Carphone Leaps on M&A Talk
Neither company is commenting on the rumor, which, along with suggestions of a healthy Christmas season's trading and strong iPhone sales, helped send Carphone's share price up by 27 pence, more than 8 percent, to 359 pence (US$7.11) by midday on the London Stock Exchange . (See iPhone Invades UK.)
Carphone built its business selling mobile phones and service contracts from the U.K.'s five main mobile network operators, including Vodafone, but has transformed itself during the past few years into a major broadband player: It has more than 2.5 million DSL customers, while market leader BT Group plc (NYSE: BT; London: BTA) has more than 4 million broadband subscribers (retail and business). (See CPW Reports H1, Free Broadband Comes to the UK, and Soccer Kickstarts BT's IPTV Growth.)

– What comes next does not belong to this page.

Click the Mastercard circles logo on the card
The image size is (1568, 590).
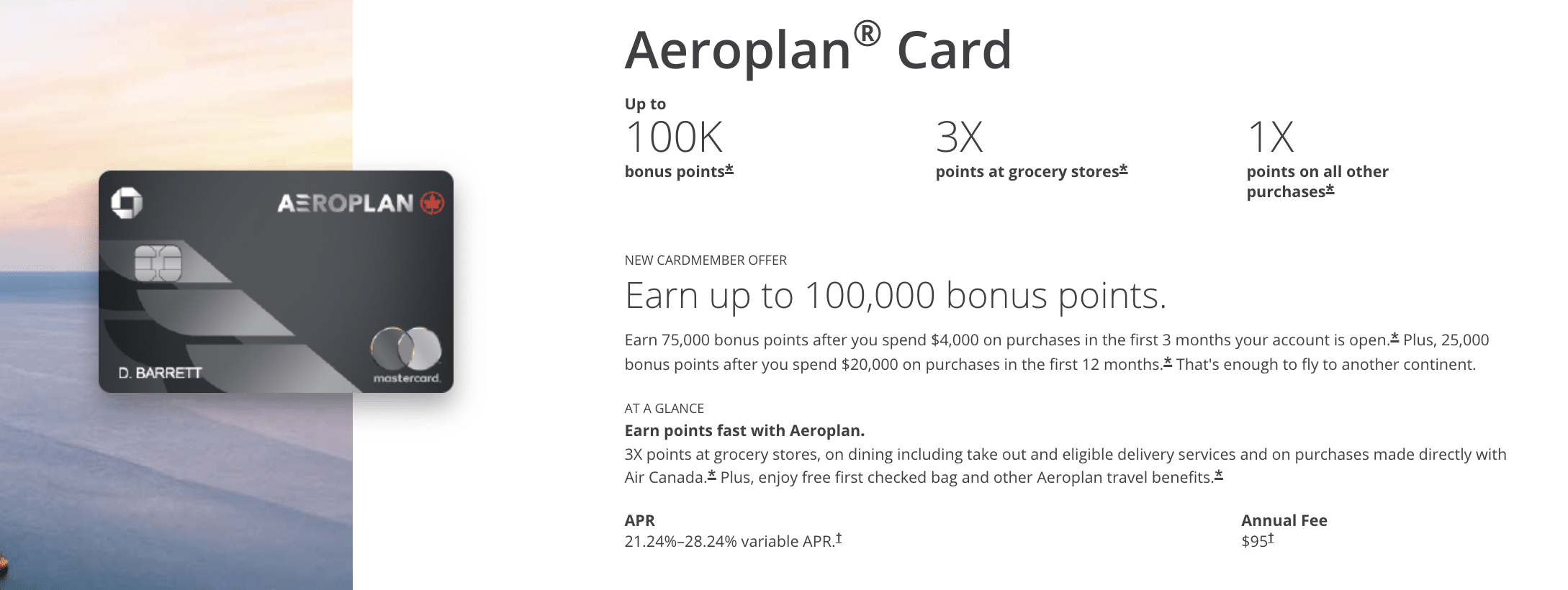click(x=405, y=348)
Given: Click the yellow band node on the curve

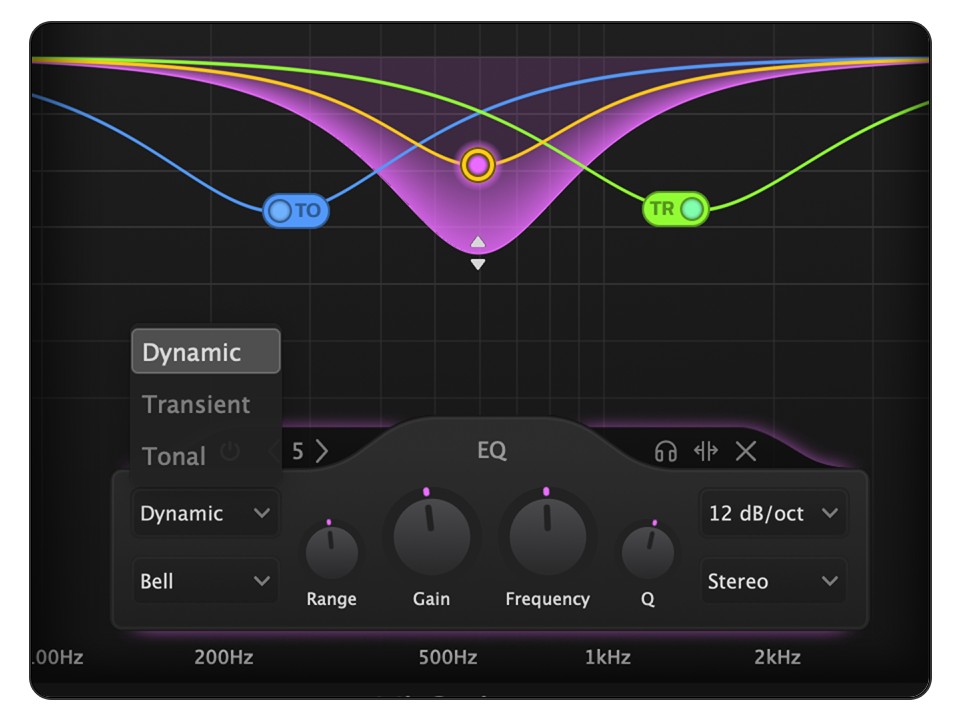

Carphone, which is currently investing in a new backbone network to cope with its increasing broadband traffic, also has a significant retail outlet operation, with almost 800 outlets in the U.K. and nearly 2,400 across Europe. (See Brits Build Backbone With Infinera .)
The company also recently announced plans to ramp up its store count in the U.S. from about 70 to 1,000 stores in partnership with Best Buy Co., which currently holds a 3 percent stake in Carphone. Best Buy has also been as a potential bidder for Carphone.
Vodafone's current strategy includes the bundling of mobile and fixed broadband services to its customers: In the U.K. the mobile giant currently resells BT's broadband service. (See Vodafone UK Launches DSL.)
It's uncertain whether such a move by Vodafone would be well received by investors, though, as the global mobile operator's M&A strategy is currently focused on building market share in emerging markets, and a successful bid for Carphone would likely cost any suitor in the region of £3 billion to £4 billion ($5.9 billion to $7.9 billion).
Carphone is set to unveil its third-quarter earnings on January 18.